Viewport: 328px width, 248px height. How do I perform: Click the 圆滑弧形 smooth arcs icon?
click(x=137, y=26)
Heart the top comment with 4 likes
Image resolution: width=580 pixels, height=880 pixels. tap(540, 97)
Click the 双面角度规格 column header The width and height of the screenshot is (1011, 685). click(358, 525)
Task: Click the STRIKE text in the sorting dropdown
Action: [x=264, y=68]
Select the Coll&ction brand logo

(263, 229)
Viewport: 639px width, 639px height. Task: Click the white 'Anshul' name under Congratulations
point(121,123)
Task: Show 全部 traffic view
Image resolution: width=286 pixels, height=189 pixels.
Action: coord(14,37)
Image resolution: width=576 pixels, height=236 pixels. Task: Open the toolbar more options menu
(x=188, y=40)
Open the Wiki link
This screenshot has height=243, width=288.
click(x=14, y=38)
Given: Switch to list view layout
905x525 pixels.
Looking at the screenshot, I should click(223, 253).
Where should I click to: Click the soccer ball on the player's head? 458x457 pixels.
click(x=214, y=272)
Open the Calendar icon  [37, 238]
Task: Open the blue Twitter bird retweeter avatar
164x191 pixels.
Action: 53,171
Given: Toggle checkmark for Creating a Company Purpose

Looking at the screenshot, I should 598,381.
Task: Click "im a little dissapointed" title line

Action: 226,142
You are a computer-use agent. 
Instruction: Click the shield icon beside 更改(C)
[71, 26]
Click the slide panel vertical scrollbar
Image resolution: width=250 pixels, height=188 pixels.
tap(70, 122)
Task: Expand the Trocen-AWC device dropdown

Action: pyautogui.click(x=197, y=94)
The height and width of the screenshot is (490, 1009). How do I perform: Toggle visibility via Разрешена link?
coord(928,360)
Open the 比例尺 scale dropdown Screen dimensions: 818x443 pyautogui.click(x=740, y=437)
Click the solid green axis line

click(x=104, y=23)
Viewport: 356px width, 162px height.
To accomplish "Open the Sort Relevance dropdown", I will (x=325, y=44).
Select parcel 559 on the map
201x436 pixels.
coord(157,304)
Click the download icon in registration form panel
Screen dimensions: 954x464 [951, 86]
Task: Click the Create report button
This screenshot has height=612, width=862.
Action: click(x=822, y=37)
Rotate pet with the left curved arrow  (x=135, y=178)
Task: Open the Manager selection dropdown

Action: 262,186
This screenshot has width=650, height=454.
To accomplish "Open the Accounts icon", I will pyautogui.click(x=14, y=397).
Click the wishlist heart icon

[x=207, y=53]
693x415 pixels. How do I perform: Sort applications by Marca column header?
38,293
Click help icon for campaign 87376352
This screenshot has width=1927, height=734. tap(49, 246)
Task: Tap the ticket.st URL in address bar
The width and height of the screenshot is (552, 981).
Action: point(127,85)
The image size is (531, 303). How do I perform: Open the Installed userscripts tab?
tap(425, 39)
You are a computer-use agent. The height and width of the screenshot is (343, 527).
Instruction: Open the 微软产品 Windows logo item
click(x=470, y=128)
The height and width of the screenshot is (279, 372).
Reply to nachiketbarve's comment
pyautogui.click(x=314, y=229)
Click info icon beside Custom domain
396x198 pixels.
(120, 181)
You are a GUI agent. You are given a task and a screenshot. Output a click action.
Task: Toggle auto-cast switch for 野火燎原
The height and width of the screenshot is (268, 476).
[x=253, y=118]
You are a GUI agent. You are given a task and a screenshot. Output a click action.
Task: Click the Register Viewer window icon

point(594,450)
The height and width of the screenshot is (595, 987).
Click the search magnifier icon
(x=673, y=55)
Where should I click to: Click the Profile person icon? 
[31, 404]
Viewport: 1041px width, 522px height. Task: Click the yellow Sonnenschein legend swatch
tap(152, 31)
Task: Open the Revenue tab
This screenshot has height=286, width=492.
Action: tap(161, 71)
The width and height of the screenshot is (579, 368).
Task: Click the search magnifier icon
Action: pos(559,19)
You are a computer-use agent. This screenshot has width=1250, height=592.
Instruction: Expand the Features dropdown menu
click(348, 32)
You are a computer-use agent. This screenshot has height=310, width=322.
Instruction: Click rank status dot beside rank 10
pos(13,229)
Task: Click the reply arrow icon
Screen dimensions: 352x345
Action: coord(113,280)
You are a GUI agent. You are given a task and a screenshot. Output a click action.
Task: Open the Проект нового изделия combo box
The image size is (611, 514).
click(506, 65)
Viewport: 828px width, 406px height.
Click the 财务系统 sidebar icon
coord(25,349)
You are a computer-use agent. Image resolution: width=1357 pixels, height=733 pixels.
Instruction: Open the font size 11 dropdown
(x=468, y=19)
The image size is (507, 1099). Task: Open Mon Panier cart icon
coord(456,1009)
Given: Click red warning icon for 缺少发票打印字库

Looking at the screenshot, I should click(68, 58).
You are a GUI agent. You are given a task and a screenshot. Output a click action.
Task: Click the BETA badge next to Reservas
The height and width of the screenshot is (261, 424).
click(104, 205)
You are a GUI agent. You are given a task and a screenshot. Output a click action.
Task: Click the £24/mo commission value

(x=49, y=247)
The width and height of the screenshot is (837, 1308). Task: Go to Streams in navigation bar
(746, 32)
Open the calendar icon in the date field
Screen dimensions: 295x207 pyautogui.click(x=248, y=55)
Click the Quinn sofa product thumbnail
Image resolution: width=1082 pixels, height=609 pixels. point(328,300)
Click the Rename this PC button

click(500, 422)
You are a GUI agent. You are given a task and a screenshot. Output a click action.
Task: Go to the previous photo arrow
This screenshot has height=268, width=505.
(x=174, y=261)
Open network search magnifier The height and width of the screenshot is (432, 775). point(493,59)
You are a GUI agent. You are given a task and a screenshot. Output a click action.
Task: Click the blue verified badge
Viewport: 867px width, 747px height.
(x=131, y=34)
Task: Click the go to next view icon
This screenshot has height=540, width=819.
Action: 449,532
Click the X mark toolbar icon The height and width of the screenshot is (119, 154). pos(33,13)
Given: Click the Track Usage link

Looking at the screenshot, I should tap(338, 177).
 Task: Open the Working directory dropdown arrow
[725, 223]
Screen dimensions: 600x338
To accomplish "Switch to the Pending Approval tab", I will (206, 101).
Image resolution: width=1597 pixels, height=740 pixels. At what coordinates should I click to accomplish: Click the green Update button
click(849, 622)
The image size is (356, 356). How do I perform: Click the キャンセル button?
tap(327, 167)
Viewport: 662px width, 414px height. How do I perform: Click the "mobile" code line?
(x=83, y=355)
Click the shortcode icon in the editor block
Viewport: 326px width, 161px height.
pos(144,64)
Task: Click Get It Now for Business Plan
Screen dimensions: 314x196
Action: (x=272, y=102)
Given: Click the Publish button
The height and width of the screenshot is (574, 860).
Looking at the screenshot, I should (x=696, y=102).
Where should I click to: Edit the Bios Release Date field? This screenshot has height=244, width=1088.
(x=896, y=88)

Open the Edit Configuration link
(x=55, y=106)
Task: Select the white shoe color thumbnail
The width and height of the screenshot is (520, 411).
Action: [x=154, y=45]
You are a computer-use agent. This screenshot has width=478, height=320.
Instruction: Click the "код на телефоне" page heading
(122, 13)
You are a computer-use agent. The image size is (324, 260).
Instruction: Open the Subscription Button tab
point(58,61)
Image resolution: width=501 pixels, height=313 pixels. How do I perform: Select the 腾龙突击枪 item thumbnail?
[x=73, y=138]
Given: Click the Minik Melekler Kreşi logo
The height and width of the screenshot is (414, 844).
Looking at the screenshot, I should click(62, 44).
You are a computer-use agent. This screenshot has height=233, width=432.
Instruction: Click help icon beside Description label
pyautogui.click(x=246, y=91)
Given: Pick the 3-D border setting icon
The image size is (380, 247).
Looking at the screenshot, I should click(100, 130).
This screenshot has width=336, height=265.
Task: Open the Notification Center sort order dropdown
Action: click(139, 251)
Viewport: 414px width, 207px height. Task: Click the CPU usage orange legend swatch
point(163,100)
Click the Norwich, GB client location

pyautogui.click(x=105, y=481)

▶ Work task: Only the number is required: state how many lines of the entries hold the word "computer".

▶ Response to this task: 8